#### [WORK TASK]
An exact copy of the records below is needed, with every picture left out.

[Dataset entries]
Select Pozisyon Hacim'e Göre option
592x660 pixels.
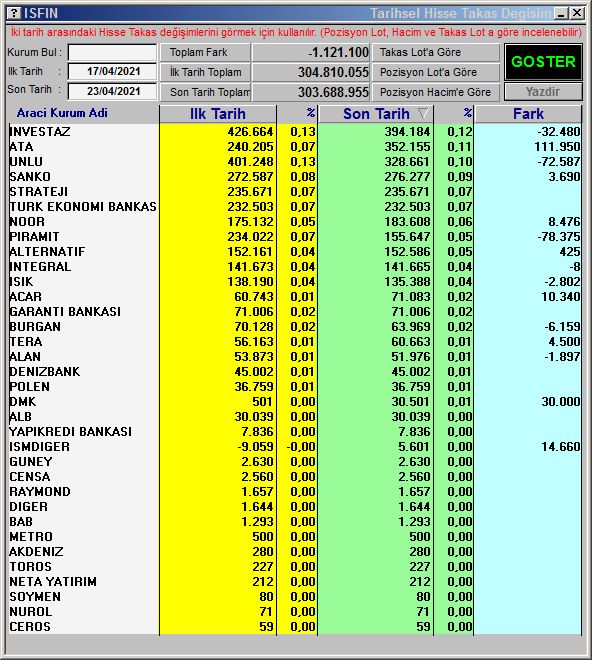[x=436, y=92]
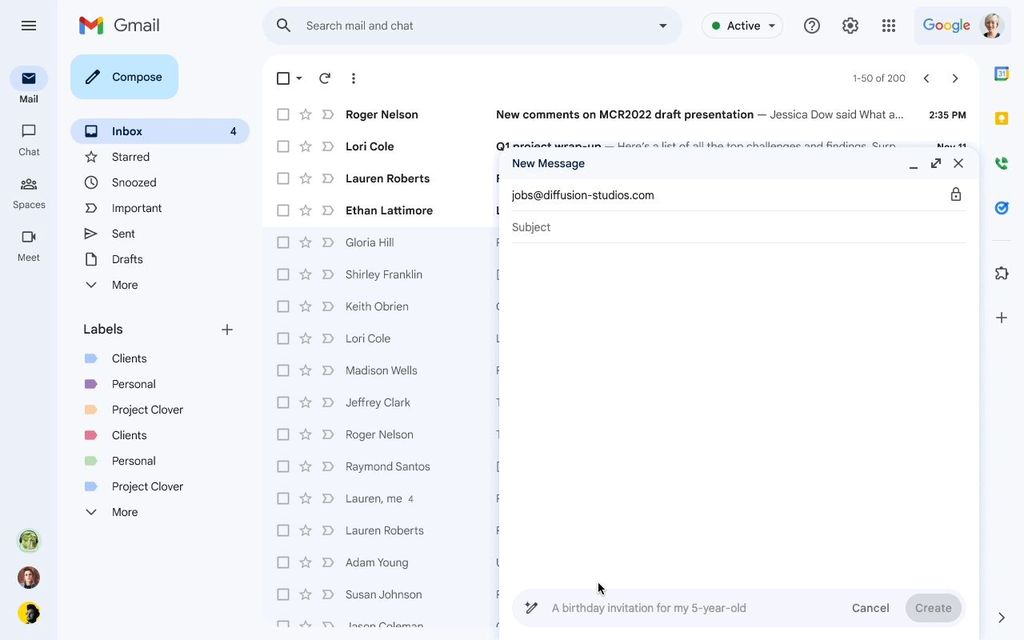Image resolution: width=1024 pixels, height=640 pixels.
Task: Select Roger Nelson's email checkbox
Action: [x=283, y=113]
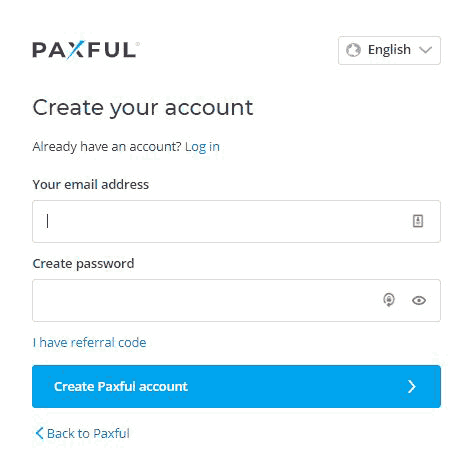Click the contact autofill icon in email field
This screenshot has width=474, height=467.
[418, 221]
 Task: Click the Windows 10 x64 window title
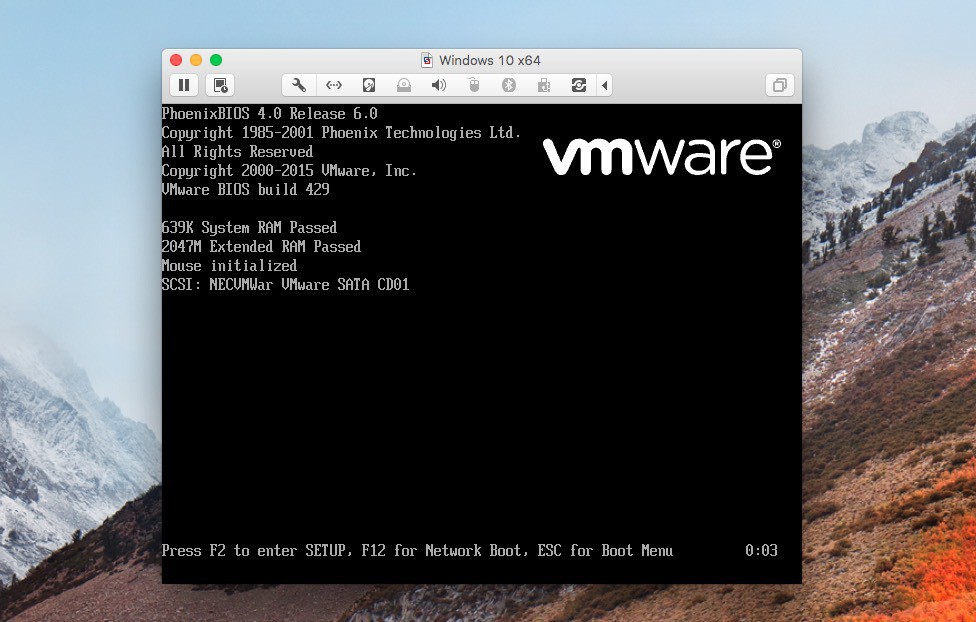click(x=490, y=60)
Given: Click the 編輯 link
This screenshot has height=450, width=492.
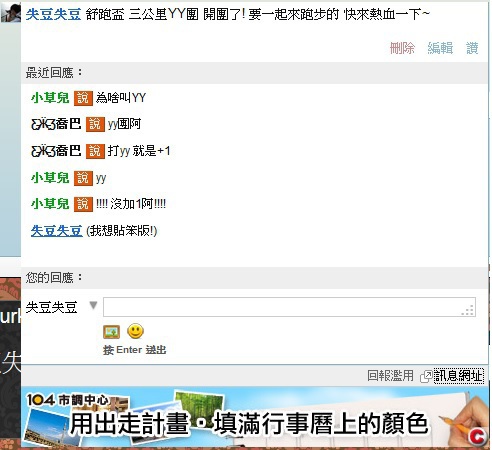Looking at the screenshot, I should coord(440,48).
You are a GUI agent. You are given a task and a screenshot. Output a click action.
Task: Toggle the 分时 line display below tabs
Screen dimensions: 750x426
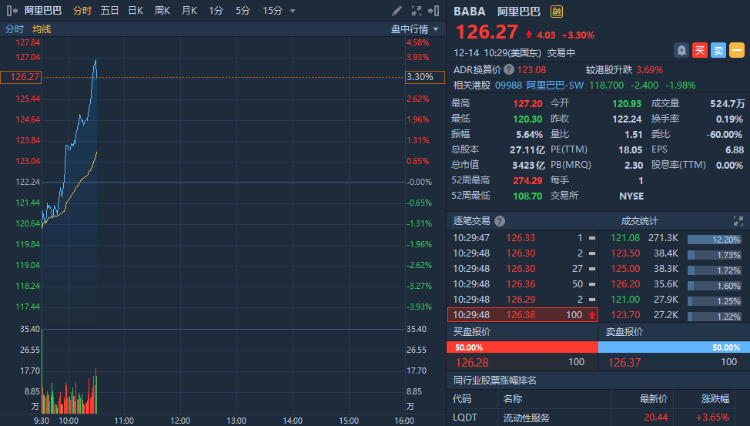tap(15, 29)
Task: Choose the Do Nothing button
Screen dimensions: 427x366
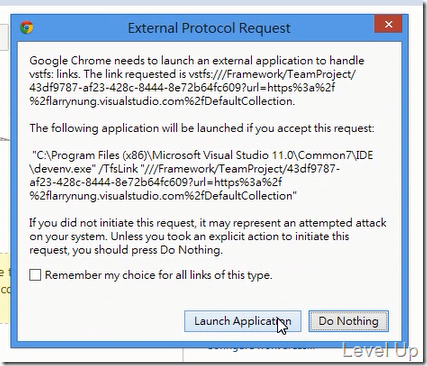Action: (x=348, y=321)
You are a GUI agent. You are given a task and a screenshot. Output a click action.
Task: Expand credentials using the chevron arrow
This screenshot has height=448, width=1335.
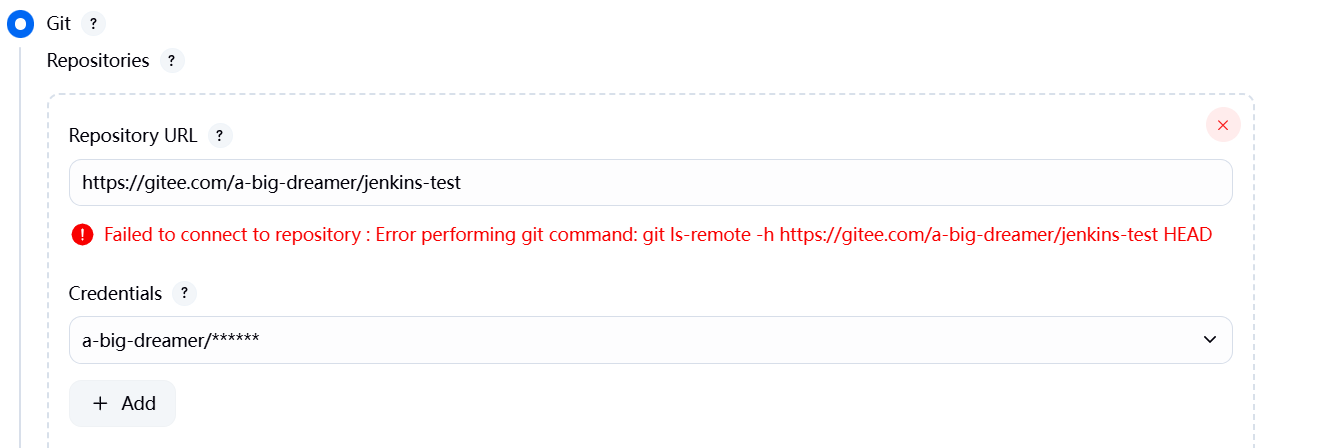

#### [ANSWER TO THE PROBLEM]
Select Pozisyon Hacim'e Göre option
592x660 pixels.
[x=436, y=92]
Image resolution: width=1024 pixels, height=640 pixels.
Task: Select Roger Nelson's email checkbox
Action: [x=283, y=113]
Click the contact autofill icon in email field
This screenshot has width=474, height=467.
[418, 221]
 Task: Click the Windows 10 x64 window title
click(x=490, y=60)
Given: Click the 編輯 link
This screenshot has height=450, width=492.
Looking at the screenshot, I should coord(440,48).
You are a GUI agent. You are given a task and a screenshot. Output a click action.
Task: Toggle the 分时 line display below tabs
Screen dimensions: 750x426
tap(15, 29)
Task: Choose the Do Nothing button
Screen dimensions: 427x366
Action: (x=348, y=321)
You are a GUI agent. You are given a task and a screenshot. Output a click action.
Task: Expand credentials using the chevron arrow
This screenshot has height=448, width=1335.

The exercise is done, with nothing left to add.